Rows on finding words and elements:
◆ ◆ ◆ ◆ ◆

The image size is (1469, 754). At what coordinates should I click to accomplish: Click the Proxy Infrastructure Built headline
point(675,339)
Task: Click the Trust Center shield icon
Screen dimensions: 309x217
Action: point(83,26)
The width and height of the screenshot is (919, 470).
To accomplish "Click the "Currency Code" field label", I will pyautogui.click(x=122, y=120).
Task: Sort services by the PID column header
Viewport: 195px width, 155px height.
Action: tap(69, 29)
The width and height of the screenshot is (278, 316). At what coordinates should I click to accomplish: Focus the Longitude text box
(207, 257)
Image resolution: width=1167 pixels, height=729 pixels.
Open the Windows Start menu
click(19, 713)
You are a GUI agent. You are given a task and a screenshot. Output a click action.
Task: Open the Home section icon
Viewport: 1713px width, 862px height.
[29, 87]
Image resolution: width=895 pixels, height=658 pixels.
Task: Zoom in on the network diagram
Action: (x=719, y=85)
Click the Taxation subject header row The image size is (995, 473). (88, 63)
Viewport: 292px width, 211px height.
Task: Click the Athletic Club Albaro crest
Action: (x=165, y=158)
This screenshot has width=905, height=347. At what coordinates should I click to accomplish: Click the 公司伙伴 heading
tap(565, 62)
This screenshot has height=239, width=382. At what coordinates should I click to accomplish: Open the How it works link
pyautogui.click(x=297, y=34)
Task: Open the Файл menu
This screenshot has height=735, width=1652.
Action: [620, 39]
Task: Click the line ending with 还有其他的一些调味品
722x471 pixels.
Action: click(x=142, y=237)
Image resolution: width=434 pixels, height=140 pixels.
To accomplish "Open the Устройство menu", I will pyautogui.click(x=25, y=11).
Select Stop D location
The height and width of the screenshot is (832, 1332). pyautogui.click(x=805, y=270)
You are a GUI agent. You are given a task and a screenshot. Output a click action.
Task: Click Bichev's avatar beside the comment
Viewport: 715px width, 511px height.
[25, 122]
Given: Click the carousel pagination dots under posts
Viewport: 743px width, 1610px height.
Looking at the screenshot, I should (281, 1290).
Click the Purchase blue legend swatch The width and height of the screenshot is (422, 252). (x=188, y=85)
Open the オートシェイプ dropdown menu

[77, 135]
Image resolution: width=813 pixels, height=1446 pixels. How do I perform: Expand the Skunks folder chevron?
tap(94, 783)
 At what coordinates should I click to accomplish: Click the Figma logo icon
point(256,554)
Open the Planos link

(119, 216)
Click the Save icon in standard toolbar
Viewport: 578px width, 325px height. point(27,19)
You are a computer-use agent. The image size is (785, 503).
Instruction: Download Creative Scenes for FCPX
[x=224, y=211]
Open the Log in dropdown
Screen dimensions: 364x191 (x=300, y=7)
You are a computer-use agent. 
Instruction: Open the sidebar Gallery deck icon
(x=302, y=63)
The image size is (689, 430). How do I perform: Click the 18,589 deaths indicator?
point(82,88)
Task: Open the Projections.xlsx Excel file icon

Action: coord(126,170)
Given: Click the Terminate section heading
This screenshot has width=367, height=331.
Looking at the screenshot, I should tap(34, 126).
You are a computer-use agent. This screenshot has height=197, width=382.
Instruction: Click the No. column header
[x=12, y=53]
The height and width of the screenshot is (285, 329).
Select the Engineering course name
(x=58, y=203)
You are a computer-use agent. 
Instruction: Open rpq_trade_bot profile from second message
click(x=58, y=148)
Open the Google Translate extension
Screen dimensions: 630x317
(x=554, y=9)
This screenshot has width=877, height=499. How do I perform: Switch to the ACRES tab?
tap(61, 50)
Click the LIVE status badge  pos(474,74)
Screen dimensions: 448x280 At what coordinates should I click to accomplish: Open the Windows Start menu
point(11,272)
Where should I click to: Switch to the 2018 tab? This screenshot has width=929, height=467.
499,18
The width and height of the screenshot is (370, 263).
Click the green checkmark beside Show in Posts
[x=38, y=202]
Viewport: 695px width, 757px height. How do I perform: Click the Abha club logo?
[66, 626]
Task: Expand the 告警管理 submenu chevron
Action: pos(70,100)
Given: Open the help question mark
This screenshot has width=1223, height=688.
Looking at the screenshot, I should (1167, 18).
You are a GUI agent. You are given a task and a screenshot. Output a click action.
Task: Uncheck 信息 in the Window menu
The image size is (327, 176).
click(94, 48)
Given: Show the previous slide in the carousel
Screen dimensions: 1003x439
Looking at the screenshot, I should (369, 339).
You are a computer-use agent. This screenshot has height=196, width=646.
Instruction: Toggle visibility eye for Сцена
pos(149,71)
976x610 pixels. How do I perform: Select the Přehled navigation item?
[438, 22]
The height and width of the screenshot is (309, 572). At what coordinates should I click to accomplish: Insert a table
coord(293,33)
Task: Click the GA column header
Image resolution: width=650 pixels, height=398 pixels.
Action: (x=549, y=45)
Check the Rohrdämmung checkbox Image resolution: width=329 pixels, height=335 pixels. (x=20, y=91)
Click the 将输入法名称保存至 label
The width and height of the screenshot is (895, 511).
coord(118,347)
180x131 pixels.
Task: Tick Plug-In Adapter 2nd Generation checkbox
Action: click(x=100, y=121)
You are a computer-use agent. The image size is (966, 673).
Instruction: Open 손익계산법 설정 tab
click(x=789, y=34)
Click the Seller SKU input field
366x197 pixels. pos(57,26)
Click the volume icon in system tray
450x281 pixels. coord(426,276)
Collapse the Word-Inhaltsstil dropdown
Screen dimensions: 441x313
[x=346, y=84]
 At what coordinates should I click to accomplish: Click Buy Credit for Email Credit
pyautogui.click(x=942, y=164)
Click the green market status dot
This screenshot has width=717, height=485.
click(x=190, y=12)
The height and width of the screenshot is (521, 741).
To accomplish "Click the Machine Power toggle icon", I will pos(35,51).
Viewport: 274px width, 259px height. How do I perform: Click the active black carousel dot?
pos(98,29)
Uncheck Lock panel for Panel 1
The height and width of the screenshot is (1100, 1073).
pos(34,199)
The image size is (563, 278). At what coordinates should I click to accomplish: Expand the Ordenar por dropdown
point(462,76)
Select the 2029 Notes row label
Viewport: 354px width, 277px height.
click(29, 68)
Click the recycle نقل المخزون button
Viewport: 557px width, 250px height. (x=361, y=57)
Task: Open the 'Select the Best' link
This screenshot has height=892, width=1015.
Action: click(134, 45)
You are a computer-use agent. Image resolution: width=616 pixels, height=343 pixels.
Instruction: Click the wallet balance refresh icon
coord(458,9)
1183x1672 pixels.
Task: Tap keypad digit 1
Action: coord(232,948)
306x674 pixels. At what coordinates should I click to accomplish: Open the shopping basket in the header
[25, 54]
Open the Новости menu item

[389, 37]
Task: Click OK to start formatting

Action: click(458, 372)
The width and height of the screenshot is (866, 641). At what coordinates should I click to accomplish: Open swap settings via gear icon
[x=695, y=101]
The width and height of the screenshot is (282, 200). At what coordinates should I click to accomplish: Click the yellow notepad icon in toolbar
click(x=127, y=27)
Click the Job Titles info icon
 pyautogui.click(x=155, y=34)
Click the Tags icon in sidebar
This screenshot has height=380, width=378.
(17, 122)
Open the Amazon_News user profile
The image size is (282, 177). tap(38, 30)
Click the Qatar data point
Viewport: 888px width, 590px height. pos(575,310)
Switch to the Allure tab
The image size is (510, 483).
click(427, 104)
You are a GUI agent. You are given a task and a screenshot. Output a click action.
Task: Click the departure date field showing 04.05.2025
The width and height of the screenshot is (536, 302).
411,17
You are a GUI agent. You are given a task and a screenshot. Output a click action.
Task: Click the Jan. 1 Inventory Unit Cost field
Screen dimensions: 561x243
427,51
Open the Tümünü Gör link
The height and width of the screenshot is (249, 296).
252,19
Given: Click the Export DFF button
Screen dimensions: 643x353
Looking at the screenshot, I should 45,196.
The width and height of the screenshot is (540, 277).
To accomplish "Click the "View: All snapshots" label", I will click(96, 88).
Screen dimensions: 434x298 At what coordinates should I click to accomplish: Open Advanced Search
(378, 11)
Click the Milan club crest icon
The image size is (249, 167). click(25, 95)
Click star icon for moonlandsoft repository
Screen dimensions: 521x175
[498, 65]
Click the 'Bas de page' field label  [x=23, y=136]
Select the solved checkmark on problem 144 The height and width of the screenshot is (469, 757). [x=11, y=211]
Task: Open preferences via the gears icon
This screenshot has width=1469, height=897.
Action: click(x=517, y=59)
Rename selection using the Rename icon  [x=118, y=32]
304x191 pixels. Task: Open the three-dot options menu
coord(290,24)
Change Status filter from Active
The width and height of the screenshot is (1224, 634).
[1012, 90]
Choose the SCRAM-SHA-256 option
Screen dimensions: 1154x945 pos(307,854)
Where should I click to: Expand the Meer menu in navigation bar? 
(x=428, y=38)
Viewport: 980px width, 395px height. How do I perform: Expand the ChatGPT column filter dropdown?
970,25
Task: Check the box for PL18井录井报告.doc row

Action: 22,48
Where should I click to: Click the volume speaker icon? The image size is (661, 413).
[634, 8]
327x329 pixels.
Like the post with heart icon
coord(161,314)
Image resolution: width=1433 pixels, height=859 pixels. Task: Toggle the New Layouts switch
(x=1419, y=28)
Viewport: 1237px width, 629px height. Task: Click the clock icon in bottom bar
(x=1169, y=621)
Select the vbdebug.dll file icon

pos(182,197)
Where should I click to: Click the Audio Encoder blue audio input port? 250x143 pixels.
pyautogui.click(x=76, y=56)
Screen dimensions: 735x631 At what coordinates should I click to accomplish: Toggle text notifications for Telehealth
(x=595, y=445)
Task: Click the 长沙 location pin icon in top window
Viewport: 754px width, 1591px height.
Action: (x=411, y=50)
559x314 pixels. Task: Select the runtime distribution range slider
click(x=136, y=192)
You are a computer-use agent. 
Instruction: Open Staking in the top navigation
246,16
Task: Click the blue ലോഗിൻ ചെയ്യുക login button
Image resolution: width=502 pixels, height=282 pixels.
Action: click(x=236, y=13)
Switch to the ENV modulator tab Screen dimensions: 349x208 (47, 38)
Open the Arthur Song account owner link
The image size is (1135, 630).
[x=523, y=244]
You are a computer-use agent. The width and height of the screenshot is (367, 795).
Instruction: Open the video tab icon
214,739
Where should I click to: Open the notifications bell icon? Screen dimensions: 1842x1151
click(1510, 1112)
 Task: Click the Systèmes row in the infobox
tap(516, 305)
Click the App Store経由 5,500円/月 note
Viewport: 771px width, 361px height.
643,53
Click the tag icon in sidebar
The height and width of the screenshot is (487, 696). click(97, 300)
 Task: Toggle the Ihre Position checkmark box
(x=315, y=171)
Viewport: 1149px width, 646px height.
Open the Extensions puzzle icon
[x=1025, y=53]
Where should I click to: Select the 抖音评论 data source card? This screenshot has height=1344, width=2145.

◆ ◆ ◆ ◆ ◆

**What you are asked to do**.
Reproduce everything from the line containing "Task: Open the 'Select the Best' link" down to the line containing "Action: click(458, 372)", changing "refresh" to "reload" and leaving all else unchanged.

**Exercise result**.
Task: Open the 'Select the Best' link
This screenshot has height=892, width=1015.
Action: click(134, 45)
You are a computer-use agent. Image resolution: width=616 pixels, height=343 pixels.
Instruction: Click the wallet balance reload icon
coord(458,9)
1183x1672 pixels.
Task: Tap keypad digit 1
Action: coord(232,948)
306x674 pixels. At what coordinates should I click to accomplish: Open the shopping basket in the header
[25, 54]
Open the Новости menu item

[389, 37]
Task: Click OK to start formatting

Action: click(458, 372)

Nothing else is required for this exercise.